- WHAT IS BEING ASKED -
Your output should be the entries below, exact in every detail.

[Collected data]
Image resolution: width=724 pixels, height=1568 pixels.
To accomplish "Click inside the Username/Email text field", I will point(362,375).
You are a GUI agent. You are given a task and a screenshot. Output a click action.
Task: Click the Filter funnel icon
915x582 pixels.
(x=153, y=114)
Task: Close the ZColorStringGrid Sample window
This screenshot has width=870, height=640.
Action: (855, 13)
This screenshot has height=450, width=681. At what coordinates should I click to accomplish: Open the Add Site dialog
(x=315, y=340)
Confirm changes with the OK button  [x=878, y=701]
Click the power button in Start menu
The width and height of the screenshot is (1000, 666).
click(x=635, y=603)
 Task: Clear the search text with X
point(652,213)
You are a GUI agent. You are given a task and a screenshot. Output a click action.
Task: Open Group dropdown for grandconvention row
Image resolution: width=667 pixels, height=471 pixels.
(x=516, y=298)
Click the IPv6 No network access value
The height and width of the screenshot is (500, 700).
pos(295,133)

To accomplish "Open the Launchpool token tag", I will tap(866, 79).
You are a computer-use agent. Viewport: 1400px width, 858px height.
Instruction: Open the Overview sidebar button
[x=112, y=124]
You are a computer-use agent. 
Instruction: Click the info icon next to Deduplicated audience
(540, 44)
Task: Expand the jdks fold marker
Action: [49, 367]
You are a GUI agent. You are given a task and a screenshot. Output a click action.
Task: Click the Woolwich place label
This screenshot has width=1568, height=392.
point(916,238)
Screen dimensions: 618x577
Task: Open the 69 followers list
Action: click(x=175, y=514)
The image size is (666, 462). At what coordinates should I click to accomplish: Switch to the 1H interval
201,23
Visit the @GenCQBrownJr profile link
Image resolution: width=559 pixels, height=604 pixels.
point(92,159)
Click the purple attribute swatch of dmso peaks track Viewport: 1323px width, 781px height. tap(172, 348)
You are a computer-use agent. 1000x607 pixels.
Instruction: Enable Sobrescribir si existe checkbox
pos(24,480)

- WRITTEN ANSWER -
Image resolution: width=724 pixels, height=1568 pixels.
To accomplish "Click inside the Username/Email text field", I will point(362,375).
You are a GUI agent. You are given a task and a screenshot. Output a click action.
Task: Click the Filter funnel icon
915x582 pixels.
(x=153, y=114)
Task: Close the ZColorStringGrid Sample window
This screenshot has width=870, height=640.
Action: (855, 13)
This screenshot has height=450, width=681. At what coordinates should I click to accomplish: Open the Add Site dialog
(x=315, y=340)
Confirm changes with the OK button  [x=878, y=701]
Click the power button in Start menu
The width and height of the screenshot is (1000, 666).
click(x=635, y=603)
 Task: Clear the search text with X
point(652,213)
You are a GUI agent. You are given a task and a screenshot. Output a click action.
Task: Open Group dropdown for grandconvention row
Image resolution: width=667 pixels, height=471 pixels.
(x=516, y=298)
Click the IPv6 No network access value
The height and width of the screenshot is (500, 700).
pos(295,133)

To accomplish "Open the Launchpool token tag", I will tap(866, 79).
You are a computer-use agent. Viewport: 1400px width, 858px height.
Instruction: Open the Overview sidebar button
[x=112, y=124]
You are a computer-use agent. 
Instruction: Click the info icon next to Deduplicated audience
(540, 44)
Task: Expand the jdks fold marker
Action: [49, 367]
You are a GUI agent. You are given a task and a screenshot. Output a click action.
Task: Click the Woolwich place label
This screenshot has width=1568, height=392.
point(916,238)
Screen dimensions: 618x577
Task: Open the 69 followers list
Action: click(x=175, y=514)
The image size is (666, 462). At what coordinates should I click to accomplish: Switch to the 1H interval
201,23
Visit the @GenCQBrownJr profile link
Image resolution: width=559 pixels, height=604 pixels.
point(92,159)
Click the purple attribute swatch of dmso peaks track Viewport: 1323px width, 781px height. tap(172, 348)
You are a computer-use agent. 1000x607 pixels.
Instruction: Enable Sobrescribir si existe checkbox
pos(24,480)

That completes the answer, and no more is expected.